_Job_. Reproduce the listing below word for word, keeping every line in its original order.

_Records provided_.
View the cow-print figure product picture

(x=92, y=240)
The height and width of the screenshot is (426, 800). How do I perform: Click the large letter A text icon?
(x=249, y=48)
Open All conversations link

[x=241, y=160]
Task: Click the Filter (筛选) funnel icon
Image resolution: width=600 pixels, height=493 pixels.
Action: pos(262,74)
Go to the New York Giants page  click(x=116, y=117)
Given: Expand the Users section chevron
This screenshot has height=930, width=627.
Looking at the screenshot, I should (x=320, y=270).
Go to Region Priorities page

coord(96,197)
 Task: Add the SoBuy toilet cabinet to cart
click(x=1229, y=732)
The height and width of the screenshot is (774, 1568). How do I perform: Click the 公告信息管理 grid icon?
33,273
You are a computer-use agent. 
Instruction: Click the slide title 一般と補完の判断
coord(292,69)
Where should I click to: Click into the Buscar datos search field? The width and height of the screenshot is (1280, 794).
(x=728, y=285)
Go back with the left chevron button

_Response to the task_.
View the cow-print figure product picture

(x=92, y=240)
The height and width of the screenshot is (426, 800). How do I perform: Click the large letter A text icon?
(x=249, y=48)
Open All conversations link

[x=241, y=160]
Task: Click the Filter (筛选) funnel icon
Image resolution: width=600 pixels, height=493 pixels.
Action: pos(262,74)
Go to the New York Giants page  click(x=116, y=117)
Given: Expand the Users section chevron
This screenshot has height=930, width=627.
Looking at the screenshot, I should (x=320, y=270).
Go to Region Priorities page

coord(96,197)
 Task: Add the SoBuy toilet cabinet to cart
click(x=1229, y=732)
The height and width of the screenshot is (774, 1568). How do I perform: Click the 公告信息管理 grid icon?
33,273
You are a computer-use agent. 
Instruction: Click the slide title 一般と補完の判断
coord(292,69)
Where should I click to: Click into the Buscar datos search field? The width and height of the screenshot is (1280, 794).
(x=728, y=285)
Go back with the left chevron button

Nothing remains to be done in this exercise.